Un importante banco de inversión ha revisado su pronóstico anual para el oro, reduciéndolo en $500, hasta los $4,900 por onza. La razón radica en un cambio en las expectativas del mercado respecto a la política monetaria de la Reserva Federal (Fed). Los inversores confían cada vez menos en un recorte de tasas en 2026, lo que ejerce una presión directa sobre el metal precioso.

A pesar de la reducción, los analistas mantienen un optimismo cauteloso para la segunda mitad del año. Sin embargo, no se deben esperar los agresivos ritmos de crecimiento que se proyectaban anteriormente. El factor clave de esta revisión ha sido la disminución de la demanda de fondos cotizados en bolsa (ETF) respaldados por oro.

¿Por qué se debilita la demanda de oro?

Mayo mostró una tendencia preocupante: los inversores retiraron alrededor de $2 mil millones de los ETF globales de oro. Solo se observaron entradas de capital en los fondos europeos, mientras que los fondos asiáticos perdieron $1,2 mil millones, la primera vez desde agosto de 2025. Esto va acompañado de un aumento del sentimiento bajista entre los participantes del mercado, que están cubriendo riesgos de manera más activa.

La razón principal es una reevaluación de la probabilidad de un recorte de tasas de la Fed. Los economistas del banco han retrasado sus pronósticos para el primer recorte de tasas a diciembre de 2026 y marzo de 2027, un escenario que antes parecía menos probable. El mercado está constatando: la era del dinero barato se pospone.

La postura restrictiva de la Fed y sus consecuencias

Esta semana, la Fed mantuvo la tasa de interés clave en el rango del 3,50–3,75%, mientras que el número de partidarios de nuevas subidas aumenta. Ya nueve miembros del regulador contemplan al menos un aumento en 2026. Si esto ocurre, el oro podría caer a $4,400 para fin de año, según los expertos. En este escenario, el metal pierde su atractivo como activo refugio frente a los riesgos políticos.

Es interesante que el ex presidente del Banco de la Reserva Federal de Dallas y vicepresidente de Goldman Sachs, Rob Kaplan, no descartó una subida de tasas ya en septiembre. Esto añade nerviosismo al mercado.

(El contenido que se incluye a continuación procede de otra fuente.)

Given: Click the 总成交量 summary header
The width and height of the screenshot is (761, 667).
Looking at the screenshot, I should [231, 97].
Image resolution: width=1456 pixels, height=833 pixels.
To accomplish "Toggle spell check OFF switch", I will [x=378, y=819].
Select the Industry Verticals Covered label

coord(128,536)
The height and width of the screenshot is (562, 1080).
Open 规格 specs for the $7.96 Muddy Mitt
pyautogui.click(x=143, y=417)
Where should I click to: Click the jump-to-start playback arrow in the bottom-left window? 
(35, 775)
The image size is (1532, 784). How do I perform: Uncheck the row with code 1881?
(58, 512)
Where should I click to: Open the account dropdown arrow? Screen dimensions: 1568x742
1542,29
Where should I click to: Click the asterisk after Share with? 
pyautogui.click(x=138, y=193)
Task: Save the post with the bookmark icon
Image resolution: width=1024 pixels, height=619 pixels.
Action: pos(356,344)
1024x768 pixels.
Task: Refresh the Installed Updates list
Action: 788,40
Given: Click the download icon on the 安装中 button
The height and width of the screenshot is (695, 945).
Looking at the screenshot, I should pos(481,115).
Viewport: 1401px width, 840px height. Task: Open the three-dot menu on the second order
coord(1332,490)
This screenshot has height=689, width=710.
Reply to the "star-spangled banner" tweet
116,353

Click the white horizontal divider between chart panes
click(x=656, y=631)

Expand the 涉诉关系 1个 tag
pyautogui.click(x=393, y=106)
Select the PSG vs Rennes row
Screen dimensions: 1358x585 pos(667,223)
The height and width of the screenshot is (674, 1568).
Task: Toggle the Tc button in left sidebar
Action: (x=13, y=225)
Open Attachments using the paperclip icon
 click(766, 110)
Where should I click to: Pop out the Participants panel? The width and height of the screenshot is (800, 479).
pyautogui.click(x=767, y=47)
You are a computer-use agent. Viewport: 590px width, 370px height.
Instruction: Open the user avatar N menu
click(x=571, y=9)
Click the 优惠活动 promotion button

Sin embargo, no todo es tan claro. Los bancos centrales continúan brindando apoyo al oro. En abril, volvieron a aumentar sus reservas, comprando 19 toneladas más de las que vendieron. Alrededor del 45% de los bancos centrales, según una encuesta del Consejo Mundial del Oro, planean aumentar sus reservas durante el año. Esto crea una base sólida para los precios, pero no compensa la presión de la política monetaria estadounidense.

Mi opinión: La corrección actual del pronóstico no es un cambio de tendencia, sino una realidad aleccionadora. El mercado del oro está pasando de un optimismo especulativo a una evaluación fundamental. Mientras la Fed no dé señales claras de un alivio, el metal permanecerá bajo presión. Sin embargo, la demanda estructural de los bancos centrales seguirá limitando el potencial de caída. El nivel clave a observar es $4,400. Su ruptura abriría el camino a una corrección más profunda.